(Supplied text):
-- -- --
There are 2 uniforms that are referred to as 'whites:' No 1C/D & No 3B.  Number 1 is the ceremonial dress (1C) or undress (1B) (here 'dress' is used more or less correctly; it refers to the types of medals worn).  This uniform consists of white shoes, white trousers, a _privately tailored_ white tunic (the only real tunic the navy wears), & the undress cap (which is really the dress cap since they took away cocked hats in 1939).

Number 3B is the same bottom half, but with a white, short-sleeved shirt.  The shirt is issued, so more likely if you're told to wear whites it'll be 3B. 

But once white _was_ workdress.  Jr ratings (what is now MS & below) wore their white duck jumpers for evolutions such as coaling a ship!  I think this is due to the fact that duck is more durable than serge when being washed all the time & perhaps it was a bit of tongue-in-cheek dress instructions from the Admiralty.  The officer's undress white tunic gave way to an undress khaki tunic as the British army had found the colour to look smarter than dirty white.
-- -- --
(Data excerpt):
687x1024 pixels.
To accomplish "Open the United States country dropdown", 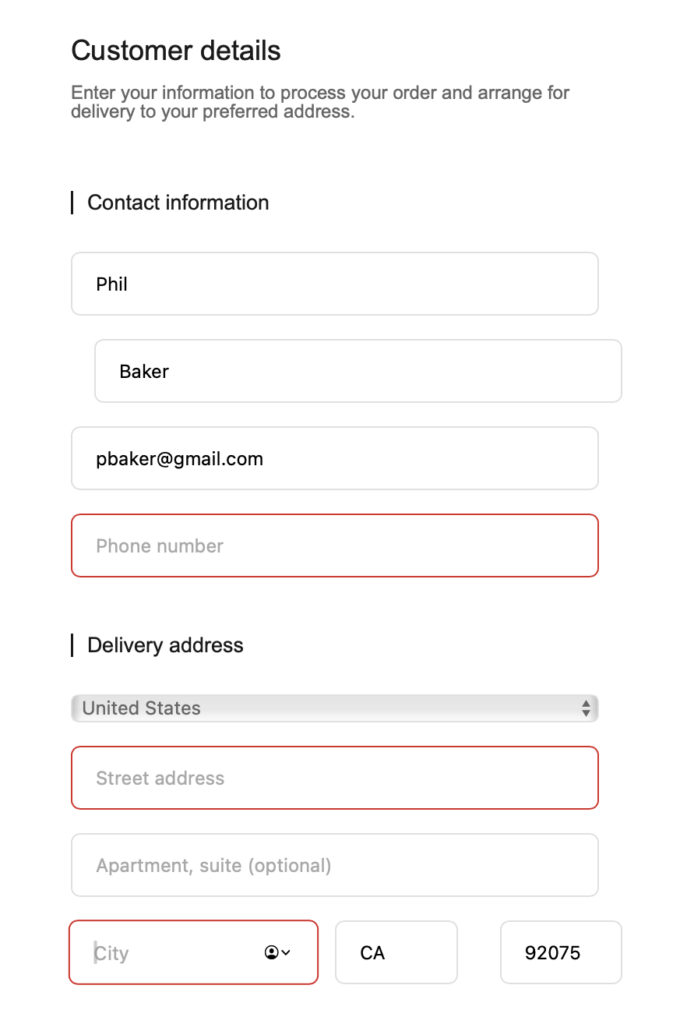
-- -- --
(Stated problem 1):
Using the text on naval whites, answer each question briefly.
(a) Which two uniforms are called 'whites'?
(b) What does Number 3B have on top in place of the tunic?
(c) What took the place of the officer's undress white tunic?
(Stated problem 2): Go on with the text on naval whites from its last sentence.

(Exercise response 1):
(a) No 1C/D and No 3B.
(b) A white, short-sleeved shirt.
(c) An undress khaki tunic.

(Exercise response 2):
Personally, while I enjoy the confort of naval combat _rig_, I can't wait to wear my whites (either rig: 1 or 3) on NETPO this summer (I am a proud owner of the non-baggy polyester gabardine shirts).  Though I would like the option to wear black shoes/boots with them since wearing 1 pr of shoes in the hot summer can't be olifactorially-sound.


----------



## Infanteer

Sailing Instructor said:
			
		

> (I am a proud owner of the non-baggy polyester gabardine shirts)



You have odd hobbies....


----------



## greener

> Say someone gets recruited into the COMM RSCH trade and gets put in the sea element, what would he wear on a day to day basis if he's posted somewhere in Ottawa nowhere near a boat



Does anyone have insight on this part?


----------



## Slim

Well

As far as I know everyone who works in the Puzzle Palace wears the CF Dress uniform to work.

Slim


----------



## YukonJack

NDHQ Navy guys wear a mariad of unifirms to work. Never NCD's though. Most days, it'll be Dress Trousers (Blue or Black as most call call them) with the Short Sleeve White shirt and Beret. Sweater over that, if needed. Or, they might wear the same, only with a Long Sleeve White Shirt with tie, and the Peak Cap.
Summer months will see the above rigs, or the 3B's (White Trousers,White Belt, White Shoes if they got 'em, Short Sleeve Shirt and Peak Cap) dependant on the weather. If it's summer dress, feel free to wear the 3B's if you want. 
Of course, I'm a Hull Tech and can't stand wearing those things. The more slag burns on my NCD's the better.....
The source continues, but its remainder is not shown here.